На набережной тихо, лишь легкое поскрипывание причальных свай да перезвон склянок нарушают эту тишину. Здесь пахнет морем, смолой, краской, крепкими табаками, мукой и всем прочим, что хранится в пакгаузах и трюмах кораблей: селедками, кофе, машинным маслом, пенькой, деревом… Ящики с импортными машинами стоят у самого берега, и от них тоже пахнет своим особым запахом.
Мы идем нестройной толпой, утомленные, голодные, и лениво собираем окурки. Это — наше любимое занятие. Мы собираем их, как другие мальчики собирают почтовые марки или морские ракушки. Нам попадаются здесь недокуренные сигары, заграничные папиросы, египетские сигареты с толстыми золотыми мундштуками и русские "чиновники". Мы наполняем ими карманы, а иногда украдкой закуриваем и пускаем душистый дым в рукав или за пазуху, за спиной нашего директора Викниксора.
Мы так устали, что уже ничем не интересуемся.

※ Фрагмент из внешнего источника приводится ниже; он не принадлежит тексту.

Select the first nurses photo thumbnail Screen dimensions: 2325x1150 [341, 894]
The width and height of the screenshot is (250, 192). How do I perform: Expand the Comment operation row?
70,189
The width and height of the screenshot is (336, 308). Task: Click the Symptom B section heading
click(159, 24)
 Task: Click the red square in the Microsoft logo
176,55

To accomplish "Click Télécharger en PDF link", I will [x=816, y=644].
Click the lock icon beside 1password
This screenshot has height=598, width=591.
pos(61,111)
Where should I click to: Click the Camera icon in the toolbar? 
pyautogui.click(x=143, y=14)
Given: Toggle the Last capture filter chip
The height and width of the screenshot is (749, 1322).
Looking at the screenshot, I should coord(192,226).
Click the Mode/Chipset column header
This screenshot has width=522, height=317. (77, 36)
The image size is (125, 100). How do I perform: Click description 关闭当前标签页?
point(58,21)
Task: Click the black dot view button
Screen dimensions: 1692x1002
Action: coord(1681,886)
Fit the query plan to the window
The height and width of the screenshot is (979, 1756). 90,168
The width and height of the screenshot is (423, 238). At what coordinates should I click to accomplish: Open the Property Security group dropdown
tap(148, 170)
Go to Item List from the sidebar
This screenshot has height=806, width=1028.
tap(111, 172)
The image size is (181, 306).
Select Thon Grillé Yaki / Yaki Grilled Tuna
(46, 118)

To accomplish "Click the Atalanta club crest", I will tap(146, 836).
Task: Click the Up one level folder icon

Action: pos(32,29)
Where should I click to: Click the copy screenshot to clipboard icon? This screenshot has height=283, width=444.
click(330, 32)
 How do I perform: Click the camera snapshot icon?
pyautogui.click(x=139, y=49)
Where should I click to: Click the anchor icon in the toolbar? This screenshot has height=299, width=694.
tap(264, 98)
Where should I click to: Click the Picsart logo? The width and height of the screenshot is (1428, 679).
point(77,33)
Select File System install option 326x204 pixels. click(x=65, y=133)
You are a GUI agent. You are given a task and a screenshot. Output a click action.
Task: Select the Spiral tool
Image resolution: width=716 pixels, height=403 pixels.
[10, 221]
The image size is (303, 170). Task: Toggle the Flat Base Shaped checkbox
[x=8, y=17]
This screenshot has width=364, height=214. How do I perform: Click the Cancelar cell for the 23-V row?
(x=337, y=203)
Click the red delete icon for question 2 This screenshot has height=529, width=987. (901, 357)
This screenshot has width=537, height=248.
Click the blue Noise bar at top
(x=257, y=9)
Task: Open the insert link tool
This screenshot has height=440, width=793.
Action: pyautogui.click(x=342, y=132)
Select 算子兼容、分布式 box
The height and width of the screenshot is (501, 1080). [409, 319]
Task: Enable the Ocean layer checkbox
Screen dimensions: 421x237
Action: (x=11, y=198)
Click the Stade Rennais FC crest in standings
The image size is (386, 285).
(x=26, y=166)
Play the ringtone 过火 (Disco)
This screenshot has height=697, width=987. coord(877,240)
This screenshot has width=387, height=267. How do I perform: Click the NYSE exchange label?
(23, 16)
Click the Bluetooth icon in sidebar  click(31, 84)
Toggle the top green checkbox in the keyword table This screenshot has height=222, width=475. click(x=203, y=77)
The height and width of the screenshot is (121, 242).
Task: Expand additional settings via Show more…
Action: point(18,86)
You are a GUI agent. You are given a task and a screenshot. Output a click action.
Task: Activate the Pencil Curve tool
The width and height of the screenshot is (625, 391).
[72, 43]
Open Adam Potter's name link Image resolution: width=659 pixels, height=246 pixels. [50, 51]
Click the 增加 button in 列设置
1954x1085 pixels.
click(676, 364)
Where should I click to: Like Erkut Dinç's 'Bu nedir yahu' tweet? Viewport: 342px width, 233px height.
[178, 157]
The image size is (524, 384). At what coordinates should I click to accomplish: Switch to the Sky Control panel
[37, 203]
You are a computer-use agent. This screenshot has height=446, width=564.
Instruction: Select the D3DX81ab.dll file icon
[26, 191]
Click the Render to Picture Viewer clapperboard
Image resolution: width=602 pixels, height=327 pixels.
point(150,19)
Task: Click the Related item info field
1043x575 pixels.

Бесчисленные развлечения порта не доставляют нам радости. Мы не катаемся на угольных вагонетках, не пытаемся повернуть лебедку или домкрат, или прочесть по складам иностранное название корабля.
Только один пароход, огромный океанский транспорт, привлекает наше внимание. Широкий полосатый флаг усыпан звездами. Мы считаем их — "кто скорее", сбиваемся, путаемся, спорим. Одни утверждают, что звезд сорок семь, другие — что пятьдесят. Мы догадываемся, что флаг — американский…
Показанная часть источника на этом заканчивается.